9. Wie ist die Rolle von käuflichen Spektrensammlungen ?
Die Genauigkeit der Ergebnisse wird schlechter, wenn käufliche Spektrensammlungen verwendet werden. IR-Spektren lassen sich nicht ohne weiteres von einem Instrument zum anderen übertragen.
Jeder GASMET-Analysator wird für die optimale Genauigkeit individuell kalibriert.
Dies ist einfach durch die Aufnahme von Einzelspektren. Die vorhandene GASMET-Spektrensammlung ist auf GASMET-Analysatoren erstellt worden.

10. Wieviel Speicherplatz wird benötigt ?
Ein GASMET-Spektrum benötigt 5 KB Speicher.
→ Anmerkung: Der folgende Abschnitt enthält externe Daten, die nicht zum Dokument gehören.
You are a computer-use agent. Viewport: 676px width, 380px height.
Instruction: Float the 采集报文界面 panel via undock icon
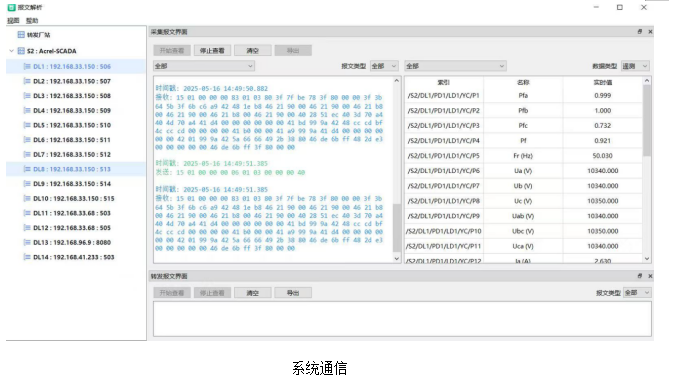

Auf einer 2 GB Festplatte könnten demnach ca. 400 000 Spektren gespeichert werden (fast 1 Spektrum pro min pro Jahr).

11. Wie ist der praktische Einsatz ?
Die Software von Laborsystemen ist schwieriger in der Bedienung und enthält Funktionen, die bei der realen quantitativen Gasanalyse nicht benötigt werden. Laborsysteme sind meist für Personen mit spektroskopischem Fachwissen erstellt.

Der GASMET ist für Ingenieure und für den praktischen Einsatz entwickelt. Dies gilt besonders für die Software.